Reproduce the records verbatim, from the line containing "At what (x,y)" through the line containing "info-line: Phi Mask: 0xe", both lines included. Omit the pictures from your reproduction.

DATA SHOWN ::
▽

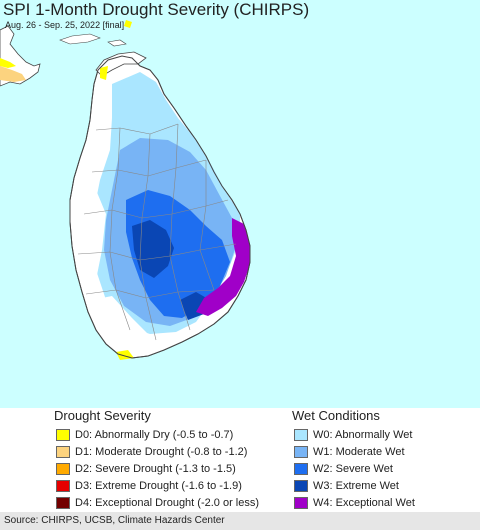 This screenshot has width=480, height=530. What do you see at coordinates (301, 435) in the screenshot?
I see `swatch-w0` at bounding box center [301, 435].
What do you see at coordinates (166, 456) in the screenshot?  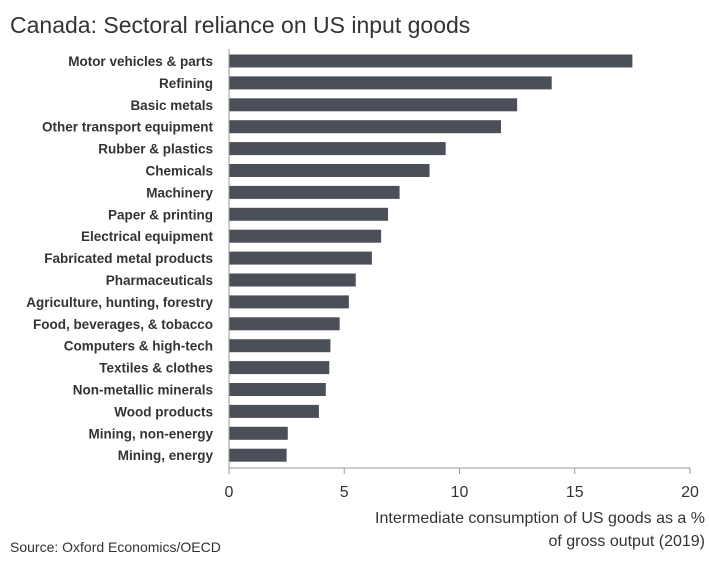 I see `category-label-18: Mining, energy` at bounding box center [166, 456].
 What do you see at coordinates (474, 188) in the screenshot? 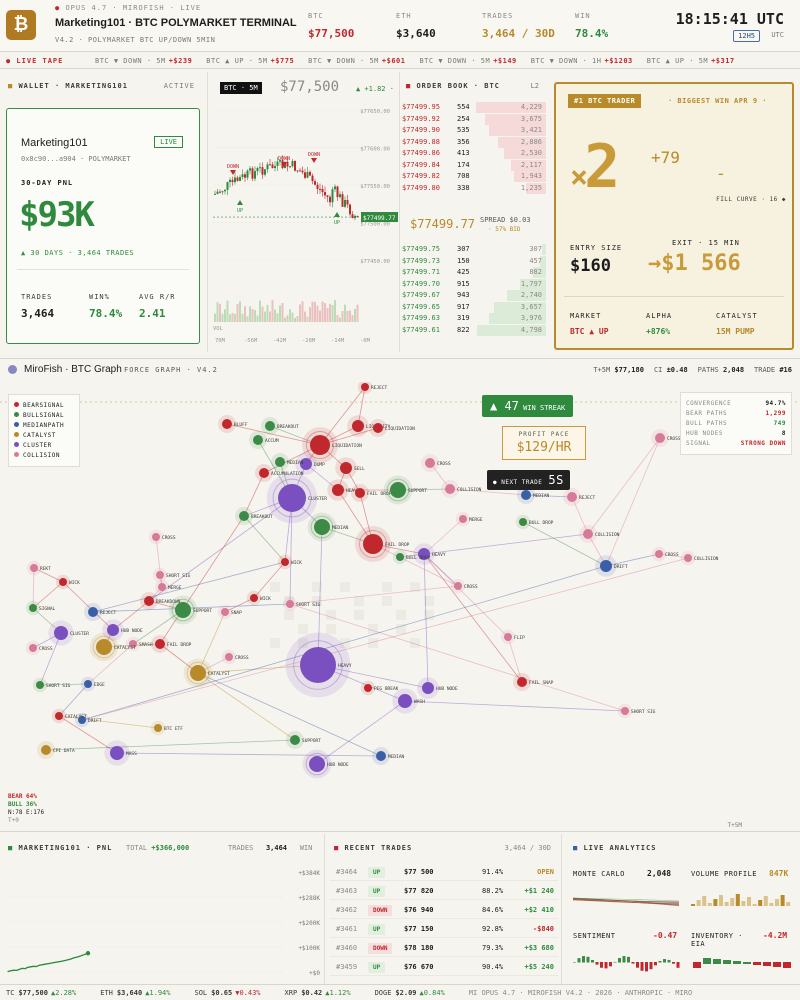
I see `ask-row: $77499.80 338 1,235` at bounding box center [474, 188].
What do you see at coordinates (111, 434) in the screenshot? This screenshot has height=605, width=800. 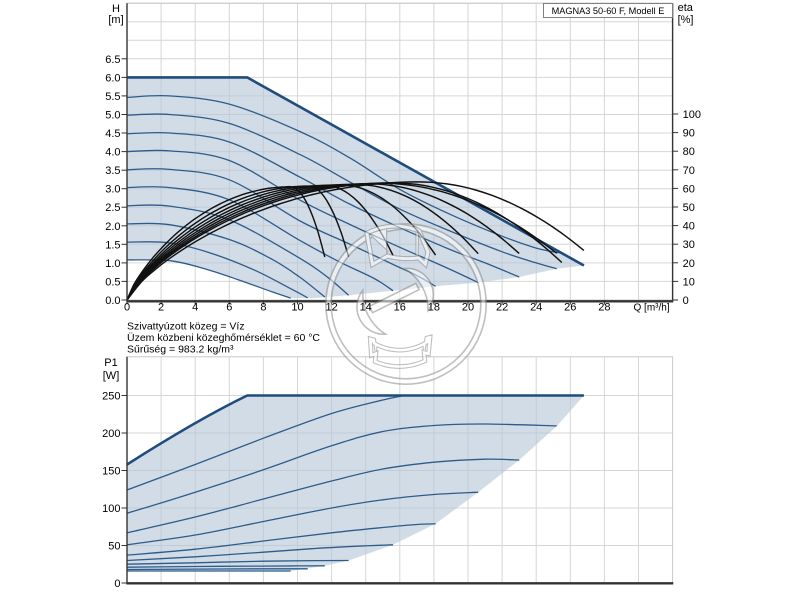 I see `svg-text: 200` at bounding box center [111, 434].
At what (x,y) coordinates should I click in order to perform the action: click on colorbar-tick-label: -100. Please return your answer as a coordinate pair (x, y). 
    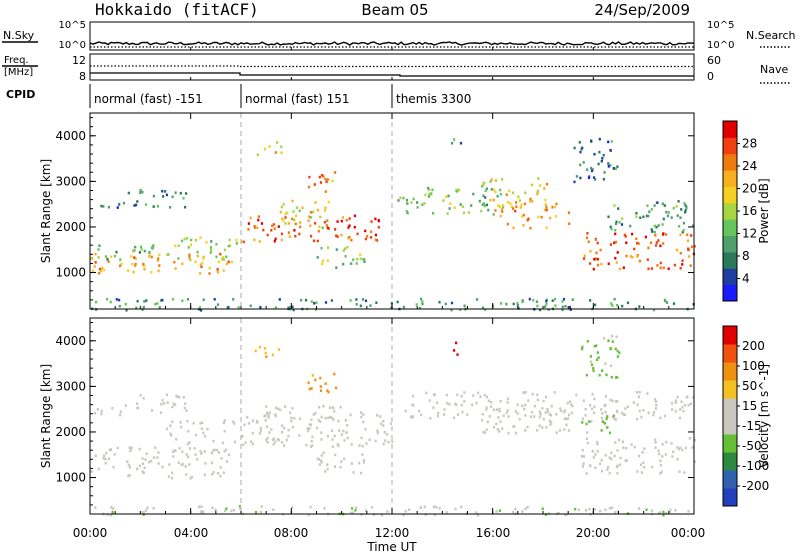
    Looking at the image, I should click on (756, 466).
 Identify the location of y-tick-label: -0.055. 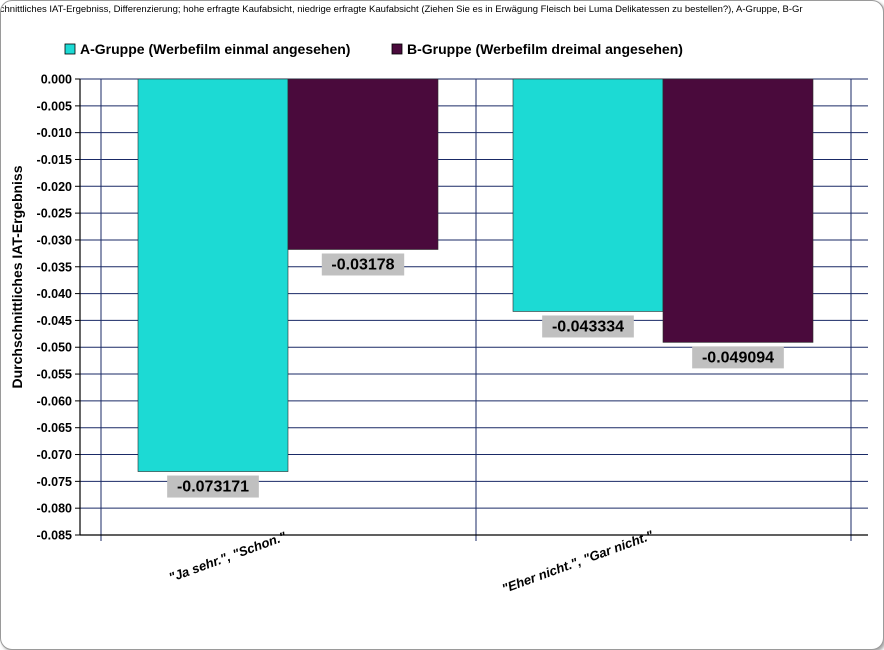
(54, 375).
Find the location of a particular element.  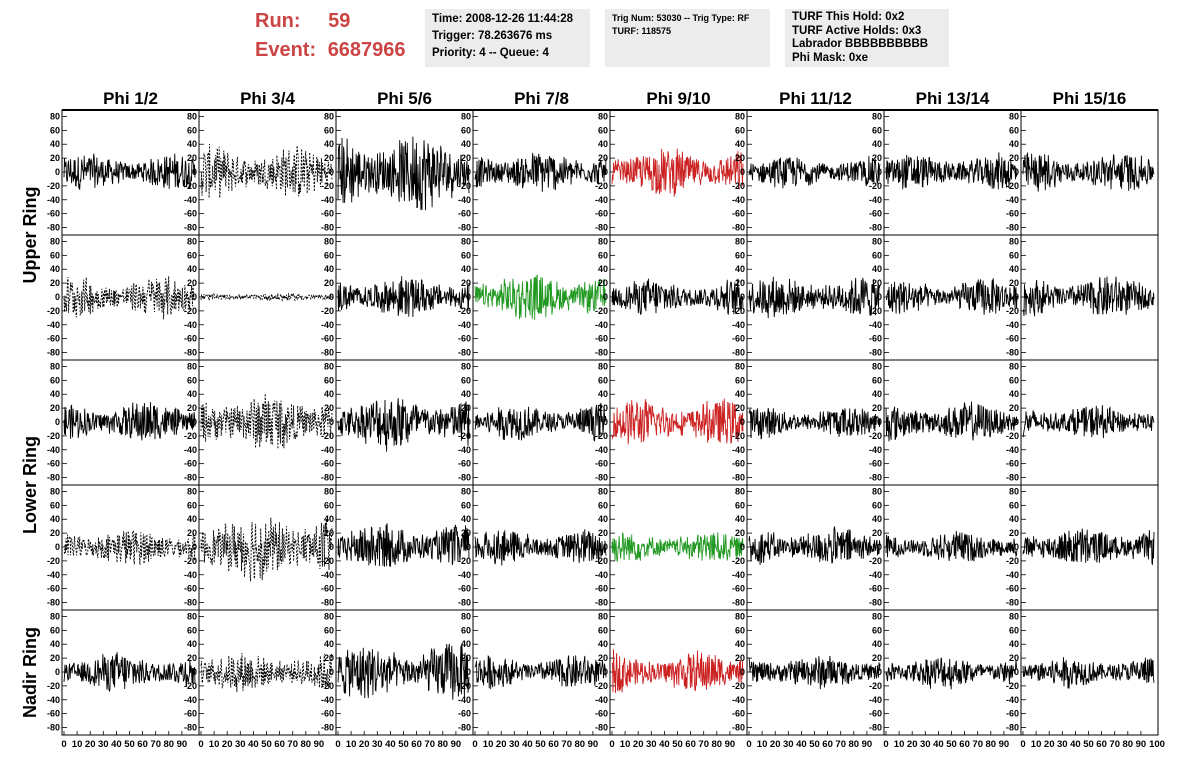

info-line: Phi Mask: 0xe is located at coordinates (830, 58).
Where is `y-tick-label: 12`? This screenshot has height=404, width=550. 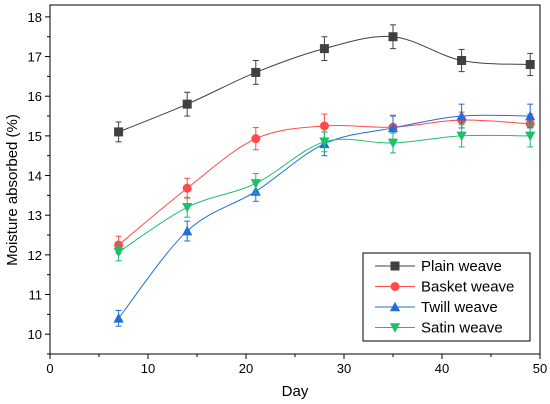 y-tick-label: 12 is located at coordinates (35, 256).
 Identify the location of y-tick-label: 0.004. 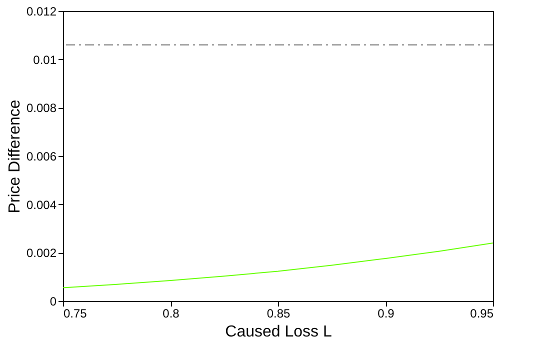
(42, 205).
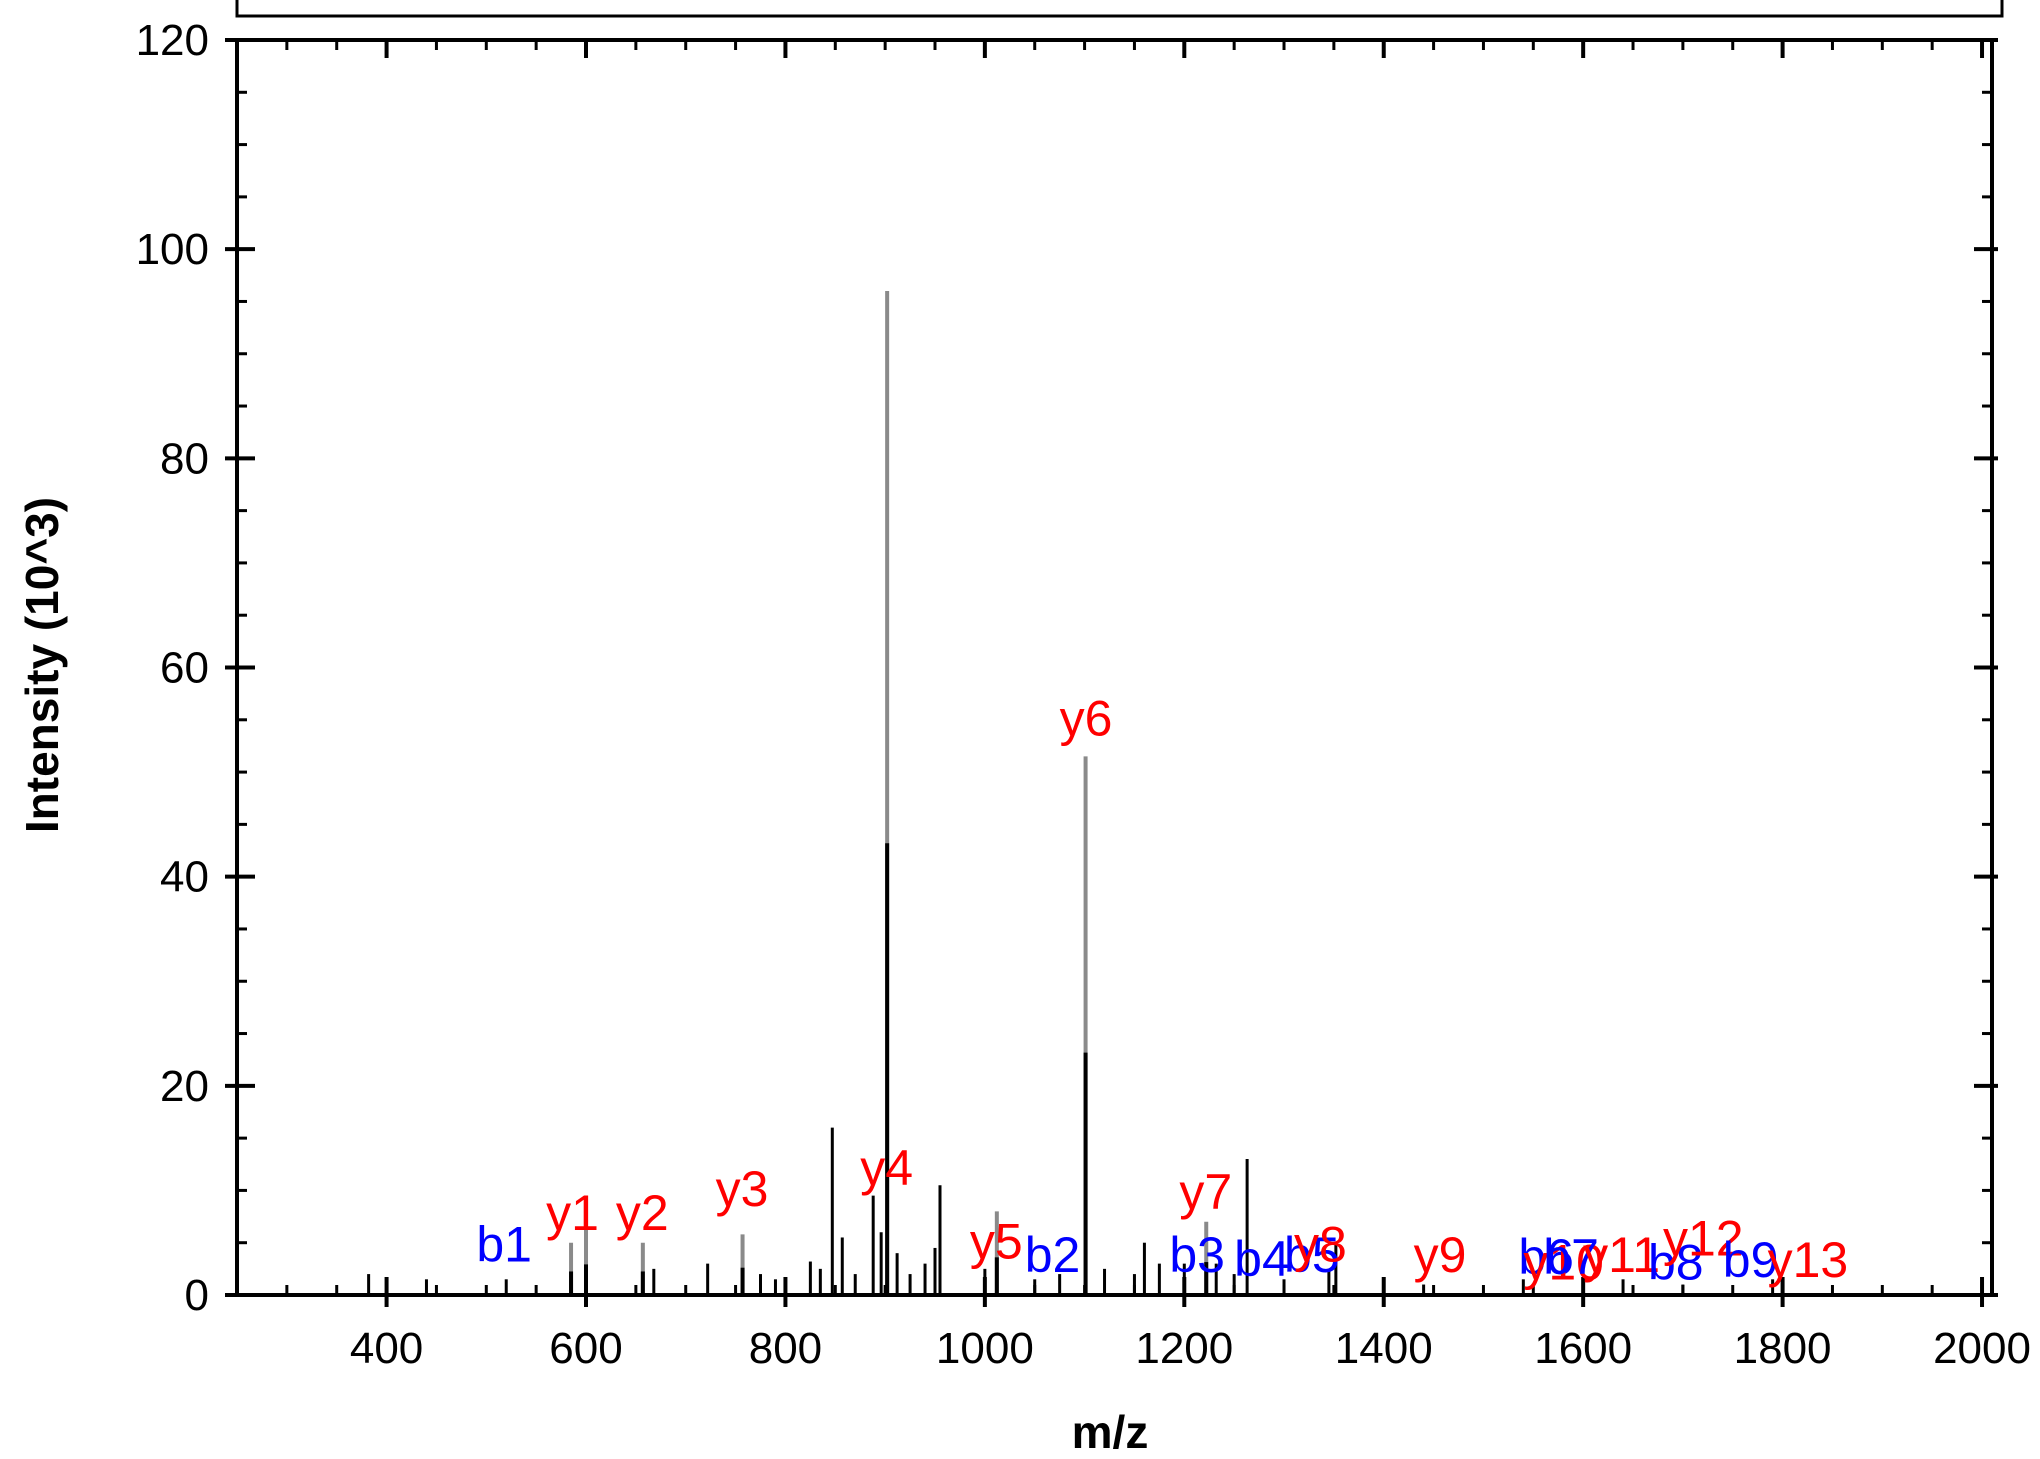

△

SOLVED PROBLEM ::
At what (x,y) coordinates should I click in order to perform the action: click on colorbar-tick-label: -100. Please return your answer as a coordinate pair (x, y). 
    Looking at the image, I should click on (756, 466).
 Identify the location of y-tick-label: -0.055. 
(54, 375).
Find the location of a particular element.  

info-line: Phi Mask: 0xe is located at coordinates (830, 58).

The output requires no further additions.